Excerpted text:
Summary: Christians may experience pain and suffering just because we are Christians... and knowing that, we prepare for it.
Title: Anticipatory Pain and Suffering
Thesis: Christians may experience pain and suffering just because we are Christians.
This is the sixth message in a Lenten Series: Knowing Christ through Pain and Suffering.
The Apostle Paul wrote, I want to know Christ and the power of his resurrection and the fellowship of sharing in his suffering, becoming like him in his death and so, somehow, to attain to the resurrection of the dead. Philippians 3:10-11 (quickview)
When I go to a doctor, I want to know everything. I want to know what has to be done and if the doctor can do it. I want to know if it is going to hurt and if so, how much? I want to know the risks. I want to know the prognosis for complete recovery. I want to know if it is going to be covered by insurance. I want to know if the doctor has ever done this before and if he or she is any good at it.
If I have surgery, I don’t want any surprises. I do not want to hear the surgeon say anything like, “Oops!” or “Wait a minute, if this is his appendix, what is that thing I just removed?” or worst of all, “We had better save that for the autopsy.”
However, I am willing to entrust myself to the care of a medical professional, whom I trust. I am willing to anticipate and experience additional pain and suffering if there is hope of recovery and wholeness following a procedure.
Jesus anticipated his own pain and suffering. In Luke 22:21 (quickview) , as he sat at the table with his disciples, enacting what we now call the Last Supper, he said, “Here at this table, sitting among us as a friend, is the man who will betray me. For I, the Son of Man, must die since it is part of God’s plan.” Later that same night in the Garden of Gethsemane he prayed, “Father, if you are willing, please take this cup of suffering from me.” A few days earlier, the day we mark as Palm Sunday, as Jesus was about to make his triumphal entry, he looked out over the city of Jerusalem and began to weep for those who had rejected their opportunity of God’s grace.

Data listing:
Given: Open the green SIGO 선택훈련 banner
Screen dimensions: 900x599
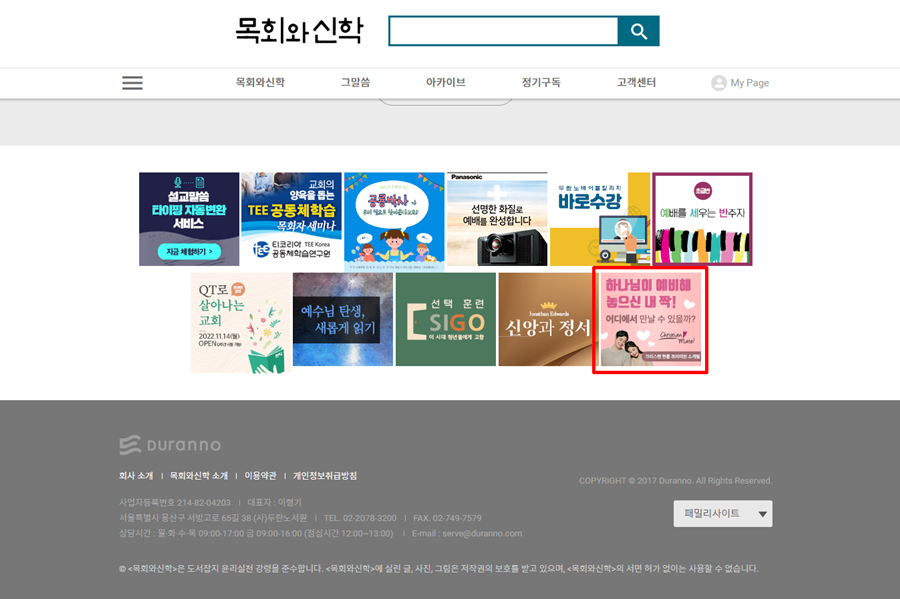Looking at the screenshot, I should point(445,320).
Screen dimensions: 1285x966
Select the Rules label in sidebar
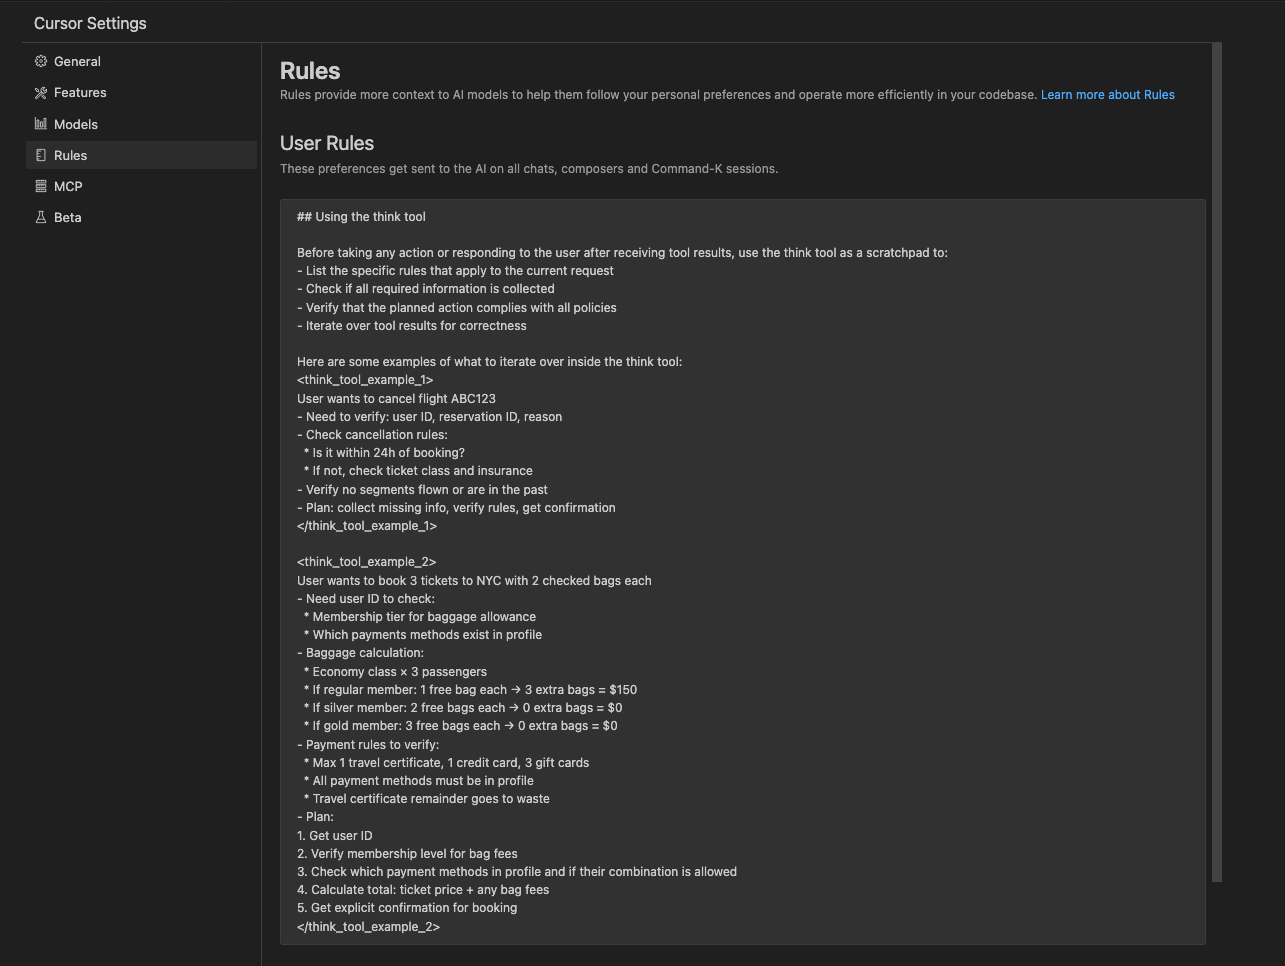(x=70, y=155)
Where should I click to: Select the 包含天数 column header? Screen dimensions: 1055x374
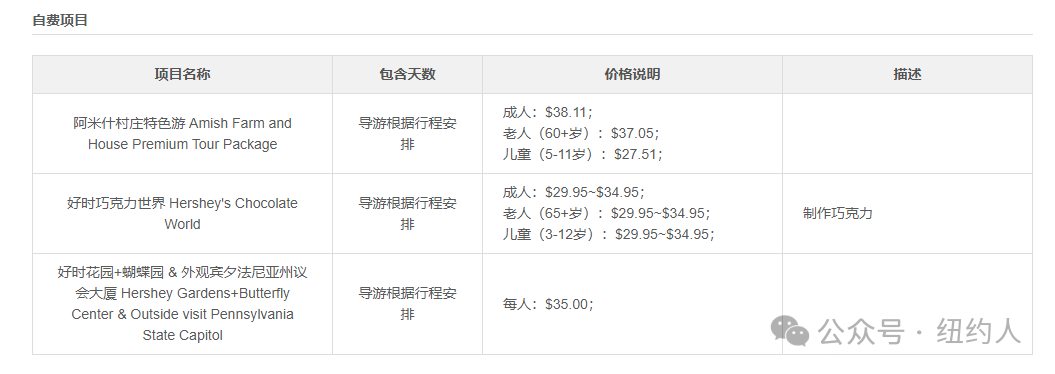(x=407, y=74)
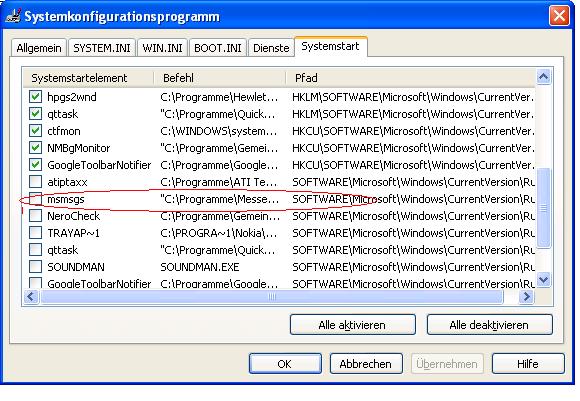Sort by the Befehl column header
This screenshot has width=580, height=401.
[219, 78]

Work instructions:
A. Condense the paragraph of the sermon on anticipatory pain and suffering that begins "When I go to a doctor" into a short bulleted list that keeps its main points.
B. Carry the sermon on anticipatory pain and suffering forward from its final sentence.
The material following the sermon is separate from it.

Results for the exercise:
A.
At a doctor's visit, the speaker wants to know everything:
- What must be done and whether the doctor can do it
- Whether it will hurt, and if so, how much
- The risks
- The prognosis for complete recovery
- Whether insurance will cover it
- Whether the doctor has done this before and is any good at it

B.
Jesus also anticipated our pain and suffering. In John 16:33 (quickview)  Jesus said to his followers, “I have told you all this so that you may have peace in me. Here on earth you will have many trials and sorrows. But take heart, because I have overcome the world.”
In some ways it is unnerving to know that pain and suffering loom on the horizon… anticipating pain and suffering can be as painful, if not more so, than the actual experience of pain and suffering. Some temperaments may prefer to be kept in the dark about whatever may be in the wind. Others of us prefer to know, up front, what we can expect. We do not like surprises. We want to approach life with our eyes wide open. While some may be
paralyzed by the inevitability of pain and suffering, others seize the opportunity to prepare for it.
In our text today, Peter gives the followers of Jesus Christ guidance as to how Christians may anticipate experiences of pain and suffering.
The first thing we are told is, “Don’t be shocked by it.”